EXERCISE
Write out the entries from the line containing "учительница (276, 1994)" through the line containing "Наш первый Букварь (401, 582)", both included, copying each line unchanged.

GIVEN INFORMATION
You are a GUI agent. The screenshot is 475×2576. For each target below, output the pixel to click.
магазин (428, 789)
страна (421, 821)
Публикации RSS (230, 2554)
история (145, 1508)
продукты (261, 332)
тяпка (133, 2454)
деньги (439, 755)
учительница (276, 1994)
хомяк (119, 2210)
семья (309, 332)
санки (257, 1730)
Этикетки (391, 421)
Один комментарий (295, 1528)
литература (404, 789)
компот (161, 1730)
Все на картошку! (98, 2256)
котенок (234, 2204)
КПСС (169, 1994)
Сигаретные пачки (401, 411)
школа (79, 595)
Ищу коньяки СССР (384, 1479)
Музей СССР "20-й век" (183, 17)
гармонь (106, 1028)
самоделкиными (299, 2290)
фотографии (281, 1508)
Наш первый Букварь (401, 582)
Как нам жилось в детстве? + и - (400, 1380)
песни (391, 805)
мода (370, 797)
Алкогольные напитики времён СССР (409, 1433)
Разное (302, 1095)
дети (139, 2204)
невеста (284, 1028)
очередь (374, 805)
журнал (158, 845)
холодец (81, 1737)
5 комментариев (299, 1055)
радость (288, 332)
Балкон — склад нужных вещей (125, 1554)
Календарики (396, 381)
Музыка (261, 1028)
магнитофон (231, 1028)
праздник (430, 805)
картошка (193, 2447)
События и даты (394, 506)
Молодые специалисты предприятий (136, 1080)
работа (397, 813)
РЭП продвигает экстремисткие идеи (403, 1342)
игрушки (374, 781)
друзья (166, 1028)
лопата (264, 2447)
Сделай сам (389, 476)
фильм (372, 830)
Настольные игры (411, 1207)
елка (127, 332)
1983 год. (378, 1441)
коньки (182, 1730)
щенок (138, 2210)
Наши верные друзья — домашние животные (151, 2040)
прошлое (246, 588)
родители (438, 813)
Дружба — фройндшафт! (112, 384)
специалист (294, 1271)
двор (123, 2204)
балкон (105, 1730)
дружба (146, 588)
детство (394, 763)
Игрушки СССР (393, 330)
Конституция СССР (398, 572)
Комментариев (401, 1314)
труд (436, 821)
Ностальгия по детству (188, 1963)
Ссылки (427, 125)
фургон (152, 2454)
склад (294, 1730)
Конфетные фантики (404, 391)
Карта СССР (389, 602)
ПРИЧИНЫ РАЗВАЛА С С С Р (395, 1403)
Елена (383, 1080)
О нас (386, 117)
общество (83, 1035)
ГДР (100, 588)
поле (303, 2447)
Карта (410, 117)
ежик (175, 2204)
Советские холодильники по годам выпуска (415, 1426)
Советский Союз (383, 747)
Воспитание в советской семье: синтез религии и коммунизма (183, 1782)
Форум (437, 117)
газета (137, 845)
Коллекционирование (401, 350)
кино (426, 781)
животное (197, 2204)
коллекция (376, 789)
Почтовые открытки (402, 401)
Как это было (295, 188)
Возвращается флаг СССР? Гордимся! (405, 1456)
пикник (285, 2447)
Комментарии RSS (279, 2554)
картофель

FINISHED TASK
учительница (276, 1994)
хомяк (119, 2210)
семья (309, 332)
санки (257, 1730)
Этикетки (391, 421)
Один комментарий (295, 1528)
литература (404, 789)
компот (161, 1730)
Все на картошку! (98, 2256)
котенок (234, 2204)
КПСС (169, 1994)
Сигаретные пачки (401, 411)
школа (79, 595)
Ищу коньяки СССР (384, 1479)
Музей СССР "20-й век" (183, 17)
гармонь (106, 1028)
самоделкиными (299, 2290)
фотографии (281, 1508)
Наш первый Букварь (401, 582)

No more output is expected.